For covariance-valued data (EEG, clinical signals, …), `igl.spd` ships
an AIRM-based reconstruction classifier:

```python
from igl.data import make_spd_dataset
from igl.spd import IGLReconSPDClassifier, LogEigVectorizer

spd, y = make_spd_dataset(400, d=8, n_classes=3, seed=0)
x = LogEigVectorizer().fit(spd.numpy()).transform(spd.numpy())

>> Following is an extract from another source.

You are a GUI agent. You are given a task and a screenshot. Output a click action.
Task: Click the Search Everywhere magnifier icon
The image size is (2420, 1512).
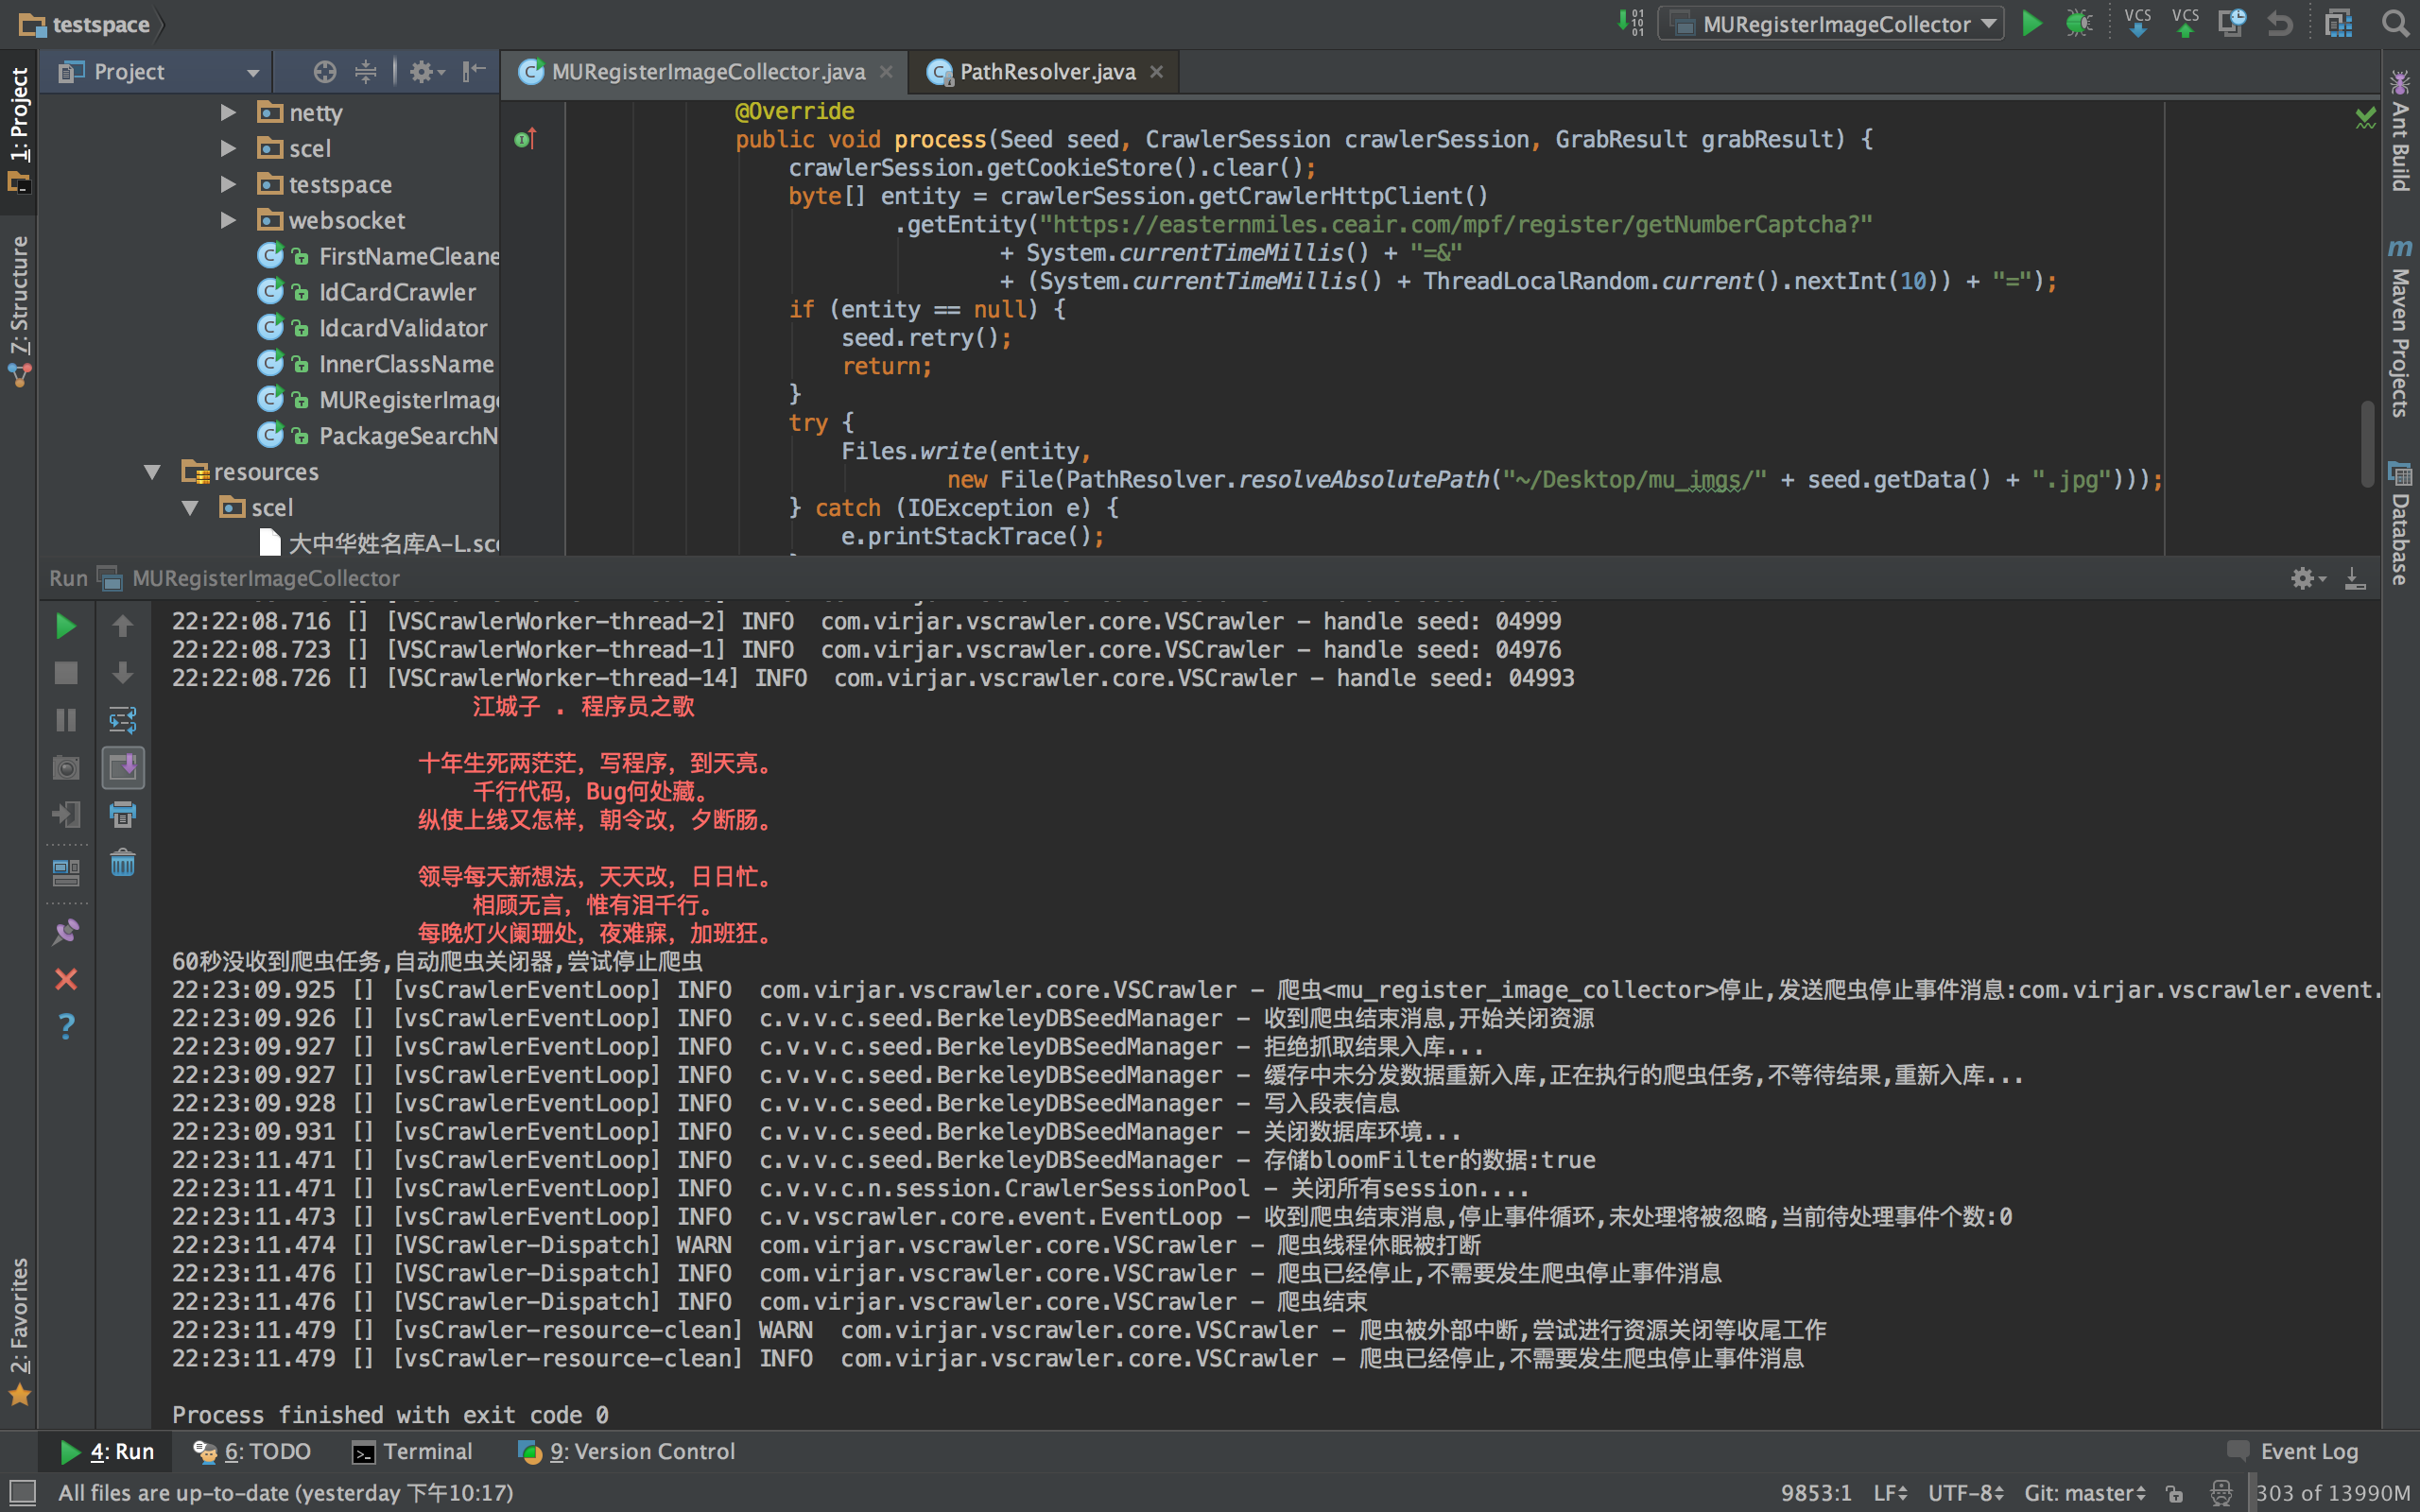(x=2395, y=23)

clf = IGLReconSPDClassifier(
    latent_dim=8, max_dim=12,
    orthogonality_weight=0.1,   # plug-in via the ExtraLoss seam
    random_state=0,
).fit(x, y.numpy())
print(clf.effective_dimension_)
```

### Custom training loop

If sklearn's surface is too high-level, use the bare PyTorch entry
points directly:

```python
import torch
import igl

module = igl.IGLModule(
    input_dim=16, max_dim=8, output_dim=2,
    config=igl.IGLConfig(
        encoder=igl.EncoderConfig(hidden=(128, 64)),  # pyramidal MLP
        kernel=igl.KernelConfig(n_anchors=64, operator=igl.OperatorName.GAUSSIAN),
    ),
)

trainer = igl.MatryoshkaTrainer(
    loss=igl.CrossEntropyLoss(n_classes=2),
    config=igl.MatryoshkaConfig(epochs=500),
)
history = trainer.fit(module, x_train_t, y_train_t, x_val=x_val_t, y_val=y_val_t)
curve = igl.eval_dimension_curve(module, x_val_t, y_val_t, loss=igl.CrossEntropyLoss(n_classes=2))
print("d_eff =", igl.detect_elbow(curve))
```

## Documentation

Local build:

```bash
uv sync --group doc
uv run mkdocs serve
```

Published at <https://hotherio.github.io/intrinsic-green-learning/latest/>
after the first release.

## Examples

Three runnable scripts under `examples/synthetic/`:

| Script | Manifold | Tasks | Expected `d_eff` |
|---|---|---|---|
| `torus_classification.py` | T² ⊂ R⁴ → R³² | XOR cls + sin/cos reg | ≈ 2 |
| `moons_xor.py` | Moons ⊂ R² → R¹⁶ | cls + reg + recon | d_cls ≤ d_reg ≤ d_recon |
| `swiss_roll_recon.py` | Swiss roll ⊂ R³ | autoencoder + reg | ≈ 2 |

Run with `python -m examples.synthetic.<name>`; outputs land in
`results/<name>/<git_short_sha>/`. Install `[viz]` for PNG plots.

## Development

```bash
uv sync --all-groups
uv run lefthook install
```

Verify your environment:

```bash
uv run pytest                                # tests + 100% coverage
uv run basedpyright src                      # strict type check
uv run lefthook run pre-commit --all-files   # full pre-commit pass
```

### Conventions

Style, typing, exceptions, commit-message format, and the rest are
documented in [`CONTRIBUTING.md`](.github/CONTRIBUTING.md) and
[`docs/guidelines/`](docs/guidelines/).

### Release process

Releases are fully automated by
[python-semantic-release](https://python-semantic-release.readthedocs.io/)
on every push to `main` via `.github/workflows/semantic-release.yml`. See
[`docs/security.md`](docs/security.md) for the supply-chain posture
(OIDC, sigstore attestations, GPG-signed checksums, `pip-audit`).

## Bibliography

If you use IGL in academic work, please cite the paper this library
implements:

> Quemy, A. (2026). *Intrinsic Green's Learning: Supervised Learning on
> Manifolds via Inverse PDE*. ICLR 2026 Workshop on AI and PDE.
> <https://openreview.net/forum?id=Y6RpdS98l8>

```bibtex
@inproceedings{quemy2026igl,
  title     = {{Intrinsic Green's Learning: Supervised Learning on Manifolds via Inverse PDE}},
  author    = {Quemy, Alexandre},
  booktitle = {ICLR 2026 Workshop on AI and PDE},
  year      = {2026},
  month     = {3},
  url       = {https://openreview.net/forum?id=Y6RpdS98l8}
}
```

For a citation to this exact software version, GitHub's *"Cite this
repository"* widget reads [`CITATION.cff`](CITATION.cff); its
`preferred-citation` block points back to the paper above.

## License

MIT. See [`LICENSE`](LICENSE) and [`REUSE.toml`](REUSE.toml).